Reducing combustible materials surrounding homes and businesses in fire-prone locations is one of these recommendations, as is investing in more resilient infrastructure, which is frequently more difficult to justify because of the upfront expense.
This tool was initially created by NCDP in 2016, however, the organization saw room for improvement by adding more accurate and localized data at the census tract level. The original tool's capabilities were constrained by county-level mapping data, but the updated version enables users to focus on more precise regions and observe the variances that can, and often do, occur within a county.
When you can zoom in on the sub-county level, you can learn so much more, according to Sury.

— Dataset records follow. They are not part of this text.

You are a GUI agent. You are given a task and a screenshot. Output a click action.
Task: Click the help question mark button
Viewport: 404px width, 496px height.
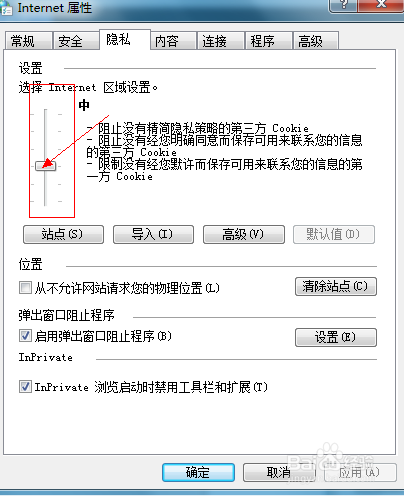coord(344,5)
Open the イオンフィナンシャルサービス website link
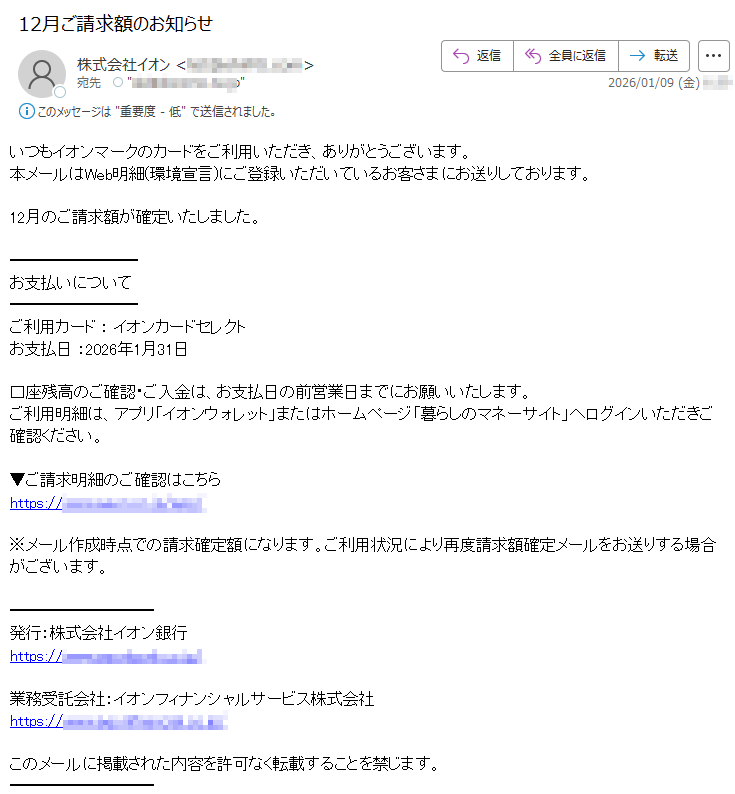735x794 pixels. click(x=119, y=722)
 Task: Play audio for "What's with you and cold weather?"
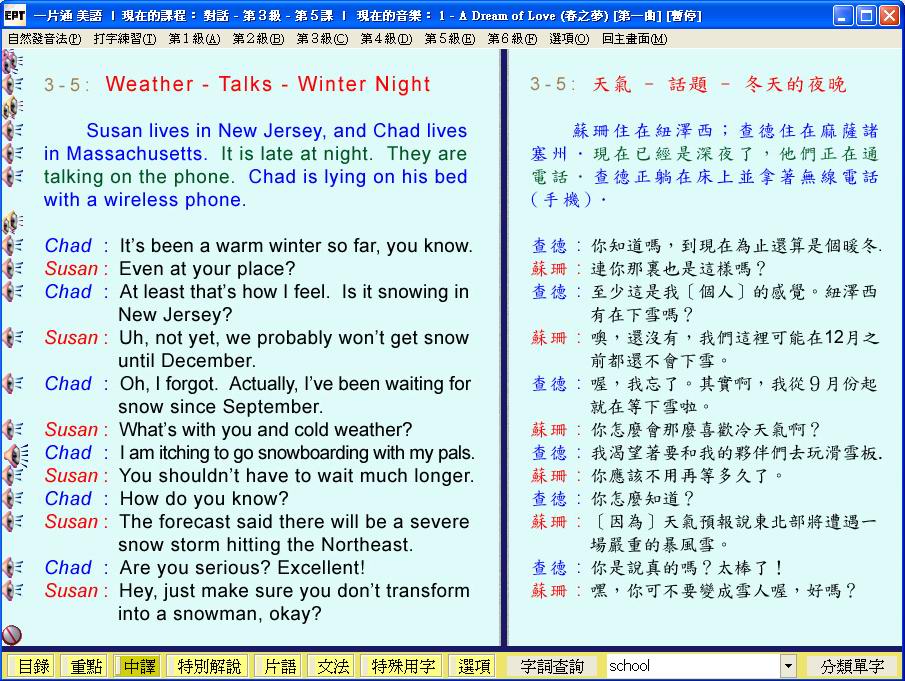[13, 430]
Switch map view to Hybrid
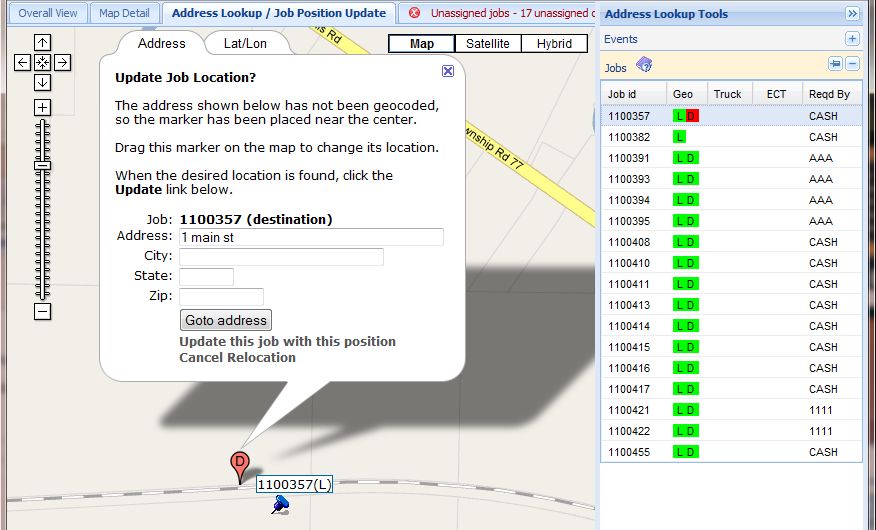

The tool is extremely user-friendly in design. It delivers information in a comprehensible way that anyone can use and interact with.
However, as Sury points out, the job involved was far but straightforward. The NCDP followed a meticulous procedure to create this tool, which began by choosing which threats to depict on the map. They conducted a review of the literature for each conceivable risk and spoke with important experts to gain their opinions on the applicability of each risk and the appropriate data and indicators to utilize for each risk. Additionally, they worked along with colleagues from the Columbia Climate School and weighed the information they received against the accessibility, dependability, and detail of the data. Terabytes of data are included in the map, which is equivalent to trillions of bytes of data.
This tool was created in collaboration with AllianceBernstein, a renowned worldwide investment management and research organization and steadfast supporter of Climate School. Over the course of more than a year, NCDP worked with AllianceBernstein investors to develop the tool by updating and improving databases and finding and incorporating new data. AllianceBernstein recognized a chance to employ the technology to more thoroughly analyze and assess the numerous risks to its investments.
It was evident that this relationship could potentially assist communities across the nation, according to Patrick O'Connell, senior vice president and director of fixed-income responsible investing research at AllianceBernstein. "We see a lot of potential to use this tool in our investment decisions," he added.
The team is enthusiastic about the release of this portion of the program, but they are already planning the next generation, which will include societal vulnerabilities and projections for climate change. Many current data points, such as hurricane data, are dependent on the existing environment and do not take climate change into account. In the future, the group wants to use better data to demonstrate how climate change will impact natural catastrophes and risks.
These maps contain excellent baseline danger information, according to Sury. "And now we want to better account for climate change projections and what hazards will look like in the future on a warming planet."